### What to do
Your answer should repeat every line of the records below in which the word "dropdown" appears.

### Data for this exercise
++++++

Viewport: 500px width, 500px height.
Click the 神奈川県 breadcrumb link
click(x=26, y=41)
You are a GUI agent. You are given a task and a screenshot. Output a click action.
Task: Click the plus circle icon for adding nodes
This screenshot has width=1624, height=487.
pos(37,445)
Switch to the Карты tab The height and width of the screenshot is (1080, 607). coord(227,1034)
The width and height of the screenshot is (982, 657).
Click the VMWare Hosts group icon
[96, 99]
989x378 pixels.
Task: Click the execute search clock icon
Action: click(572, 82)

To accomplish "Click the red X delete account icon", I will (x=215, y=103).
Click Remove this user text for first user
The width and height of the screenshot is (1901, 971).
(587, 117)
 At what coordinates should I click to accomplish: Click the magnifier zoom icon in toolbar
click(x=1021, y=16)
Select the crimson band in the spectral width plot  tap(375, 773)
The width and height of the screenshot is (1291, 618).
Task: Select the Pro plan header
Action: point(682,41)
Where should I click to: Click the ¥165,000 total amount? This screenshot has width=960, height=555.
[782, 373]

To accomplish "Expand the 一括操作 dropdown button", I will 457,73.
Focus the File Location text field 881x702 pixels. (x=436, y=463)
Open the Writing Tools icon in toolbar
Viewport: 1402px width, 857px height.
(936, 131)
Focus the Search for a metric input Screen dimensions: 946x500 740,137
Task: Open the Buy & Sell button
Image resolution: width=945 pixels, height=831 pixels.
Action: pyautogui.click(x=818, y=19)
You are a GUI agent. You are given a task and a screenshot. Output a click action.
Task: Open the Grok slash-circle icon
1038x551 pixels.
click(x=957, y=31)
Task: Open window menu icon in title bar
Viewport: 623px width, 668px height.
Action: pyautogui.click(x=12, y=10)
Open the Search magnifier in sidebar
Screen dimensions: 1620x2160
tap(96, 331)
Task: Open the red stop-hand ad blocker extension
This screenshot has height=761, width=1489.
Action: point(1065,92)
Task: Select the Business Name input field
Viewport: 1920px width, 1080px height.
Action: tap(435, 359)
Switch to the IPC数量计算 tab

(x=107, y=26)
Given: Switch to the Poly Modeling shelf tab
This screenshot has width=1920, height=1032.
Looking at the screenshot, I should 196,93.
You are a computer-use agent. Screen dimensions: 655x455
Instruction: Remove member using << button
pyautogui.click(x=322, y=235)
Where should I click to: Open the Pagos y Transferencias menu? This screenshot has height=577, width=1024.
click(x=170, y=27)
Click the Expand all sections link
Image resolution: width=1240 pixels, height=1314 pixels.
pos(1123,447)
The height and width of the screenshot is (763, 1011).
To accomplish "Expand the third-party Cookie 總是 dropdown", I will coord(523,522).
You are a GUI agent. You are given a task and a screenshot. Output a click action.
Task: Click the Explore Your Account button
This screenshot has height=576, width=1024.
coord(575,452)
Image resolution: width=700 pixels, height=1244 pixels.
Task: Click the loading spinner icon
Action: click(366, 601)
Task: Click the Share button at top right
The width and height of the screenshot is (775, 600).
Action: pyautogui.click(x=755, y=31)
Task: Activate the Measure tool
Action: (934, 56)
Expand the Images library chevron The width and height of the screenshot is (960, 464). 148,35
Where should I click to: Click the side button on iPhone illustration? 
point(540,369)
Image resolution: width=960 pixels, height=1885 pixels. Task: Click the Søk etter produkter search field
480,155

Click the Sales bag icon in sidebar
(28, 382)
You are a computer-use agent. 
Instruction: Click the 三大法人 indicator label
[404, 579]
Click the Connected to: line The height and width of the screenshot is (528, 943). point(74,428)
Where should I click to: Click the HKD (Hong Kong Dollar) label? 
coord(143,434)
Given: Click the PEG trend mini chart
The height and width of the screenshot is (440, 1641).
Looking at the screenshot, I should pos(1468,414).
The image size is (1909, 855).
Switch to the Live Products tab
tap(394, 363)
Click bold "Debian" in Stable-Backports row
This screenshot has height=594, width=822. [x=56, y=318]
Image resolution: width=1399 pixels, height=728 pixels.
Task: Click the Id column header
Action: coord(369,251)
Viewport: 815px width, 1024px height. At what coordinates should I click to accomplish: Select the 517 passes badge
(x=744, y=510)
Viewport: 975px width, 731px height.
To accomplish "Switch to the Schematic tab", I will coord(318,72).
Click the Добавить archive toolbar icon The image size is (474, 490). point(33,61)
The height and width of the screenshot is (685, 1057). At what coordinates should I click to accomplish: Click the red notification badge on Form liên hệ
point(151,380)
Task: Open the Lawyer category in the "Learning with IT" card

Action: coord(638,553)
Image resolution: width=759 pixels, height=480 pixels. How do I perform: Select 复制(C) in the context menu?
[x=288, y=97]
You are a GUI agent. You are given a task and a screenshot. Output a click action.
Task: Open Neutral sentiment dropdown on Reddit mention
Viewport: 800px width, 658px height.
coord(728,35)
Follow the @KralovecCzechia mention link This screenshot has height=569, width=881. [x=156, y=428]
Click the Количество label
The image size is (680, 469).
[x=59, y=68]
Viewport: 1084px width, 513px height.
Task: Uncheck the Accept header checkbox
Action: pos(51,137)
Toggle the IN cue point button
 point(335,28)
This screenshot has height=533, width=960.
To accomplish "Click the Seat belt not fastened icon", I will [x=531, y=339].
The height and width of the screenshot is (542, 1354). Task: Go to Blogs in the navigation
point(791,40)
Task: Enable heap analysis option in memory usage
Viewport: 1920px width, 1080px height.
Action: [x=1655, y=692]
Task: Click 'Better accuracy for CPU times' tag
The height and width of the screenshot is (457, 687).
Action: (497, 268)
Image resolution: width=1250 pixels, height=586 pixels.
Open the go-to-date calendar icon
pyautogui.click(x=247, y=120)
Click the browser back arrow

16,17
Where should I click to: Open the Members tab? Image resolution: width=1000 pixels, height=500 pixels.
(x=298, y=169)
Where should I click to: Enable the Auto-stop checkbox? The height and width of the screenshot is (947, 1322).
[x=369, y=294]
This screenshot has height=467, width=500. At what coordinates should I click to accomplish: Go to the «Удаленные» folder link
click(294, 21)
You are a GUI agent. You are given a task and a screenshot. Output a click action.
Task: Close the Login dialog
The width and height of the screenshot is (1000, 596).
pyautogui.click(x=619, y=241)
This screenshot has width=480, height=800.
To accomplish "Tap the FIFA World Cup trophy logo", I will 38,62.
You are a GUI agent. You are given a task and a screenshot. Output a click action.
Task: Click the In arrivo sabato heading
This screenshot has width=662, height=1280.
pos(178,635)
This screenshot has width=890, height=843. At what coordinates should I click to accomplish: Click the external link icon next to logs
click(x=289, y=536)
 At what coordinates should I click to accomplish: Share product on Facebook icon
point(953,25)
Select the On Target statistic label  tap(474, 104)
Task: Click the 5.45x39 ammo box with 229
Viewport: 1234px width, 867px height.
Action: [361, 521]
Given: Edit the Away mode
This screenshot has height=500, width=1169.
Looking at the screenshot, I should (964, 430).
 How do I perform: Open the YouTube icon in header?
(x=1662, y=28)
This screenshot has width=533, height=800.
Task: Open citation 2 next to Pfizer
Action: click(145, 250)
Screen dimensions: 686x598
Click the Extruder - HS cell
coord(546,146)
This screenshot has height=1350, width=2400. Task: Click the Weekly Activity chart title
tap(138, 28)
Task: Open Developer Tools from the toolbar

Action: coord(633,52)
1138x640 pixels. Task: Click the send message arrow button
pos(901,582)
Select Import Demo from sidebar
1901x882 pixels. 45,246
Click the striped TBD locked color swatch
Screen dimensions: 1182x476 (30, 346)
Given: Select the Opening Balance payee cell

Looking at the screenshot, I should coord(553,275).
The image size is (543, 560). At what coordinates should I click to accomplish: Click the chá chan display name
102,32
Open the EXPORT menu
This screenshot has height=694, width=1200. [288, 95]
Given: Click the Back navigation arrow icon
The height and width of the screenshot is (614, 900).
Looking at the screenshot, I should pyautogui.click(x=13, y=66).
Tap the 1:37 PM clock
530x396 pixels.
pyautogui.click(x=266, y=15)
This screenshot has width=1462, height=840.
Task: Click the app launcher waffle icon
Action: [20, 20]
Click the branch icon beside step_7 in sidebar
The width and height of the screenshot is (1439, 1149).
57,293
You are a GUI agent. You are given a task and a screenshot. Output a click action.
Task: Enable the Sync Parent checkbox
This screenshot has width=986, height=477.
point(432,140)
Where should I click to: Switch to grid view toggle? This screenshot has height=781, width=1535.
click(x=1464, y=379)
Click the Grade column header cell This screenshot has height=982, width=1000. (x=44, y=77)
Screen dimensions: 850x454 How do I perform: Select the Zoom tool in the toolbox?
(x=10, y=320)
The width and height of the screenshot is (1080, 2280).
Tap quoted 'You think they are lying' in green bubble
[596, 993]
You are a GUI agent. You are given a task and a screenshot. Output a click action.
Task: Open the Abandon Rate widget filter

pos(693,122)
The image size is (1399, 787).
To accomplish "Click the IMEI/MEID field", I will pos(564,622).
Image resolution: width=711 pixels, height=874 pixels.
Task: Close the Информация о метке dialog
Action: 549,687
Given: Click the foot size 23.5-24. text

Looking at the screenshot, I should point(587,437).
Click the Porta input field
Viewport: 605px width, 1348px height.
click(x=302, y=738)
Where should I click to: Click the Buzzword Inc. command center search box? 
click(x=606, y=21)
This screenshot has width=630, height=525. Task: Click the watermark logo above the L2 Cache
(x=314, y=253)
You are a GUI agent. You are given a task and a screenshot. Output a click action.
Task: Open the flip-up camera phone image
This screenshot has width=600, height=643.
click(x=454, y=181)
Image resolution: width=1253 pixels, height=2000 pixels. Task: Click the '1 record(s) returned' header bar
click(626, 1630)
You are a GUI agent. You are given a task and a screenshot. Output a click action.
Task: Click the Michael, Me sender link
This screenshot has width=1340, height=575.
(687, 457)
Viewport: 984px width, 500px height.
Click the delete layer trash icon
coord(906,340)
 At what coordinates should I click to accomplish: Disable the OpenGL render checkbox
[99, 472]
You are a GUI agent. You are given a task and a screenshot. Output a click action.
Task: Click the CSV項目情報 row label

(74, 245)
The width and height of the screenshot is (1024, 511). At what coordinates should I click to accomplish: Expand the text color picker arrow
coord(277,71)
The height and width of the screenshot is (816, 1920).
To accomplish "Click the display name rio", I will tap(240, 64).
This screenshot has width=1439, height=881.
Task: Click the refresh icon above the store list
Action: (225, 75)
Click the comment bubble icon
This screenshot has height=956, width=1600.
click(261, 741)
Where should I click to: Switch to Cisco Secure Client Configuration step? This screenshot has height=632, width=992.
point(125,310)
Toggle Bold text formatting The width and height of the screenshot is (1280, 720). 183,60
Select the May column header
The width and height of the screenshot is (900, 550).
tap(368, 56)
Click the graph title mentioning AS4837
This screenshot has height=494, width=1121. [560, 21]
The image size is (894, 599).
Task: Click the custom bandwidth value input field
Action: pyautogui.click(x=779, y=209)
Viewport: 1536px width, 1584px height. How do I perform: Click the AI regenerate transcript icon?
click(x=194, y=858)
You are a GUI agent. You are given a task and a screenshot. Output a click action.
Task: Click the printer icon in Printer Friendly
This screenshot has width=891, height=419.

++++++

### Reply
To accomplish "Expand the 一括操作 dropdown button", I will 457,73.
To accomplish "Expand the third-party Cookie 總是 dropdown", I will coord(523,522).
Task: Open Neutral sentiment dropdown on Reddit mention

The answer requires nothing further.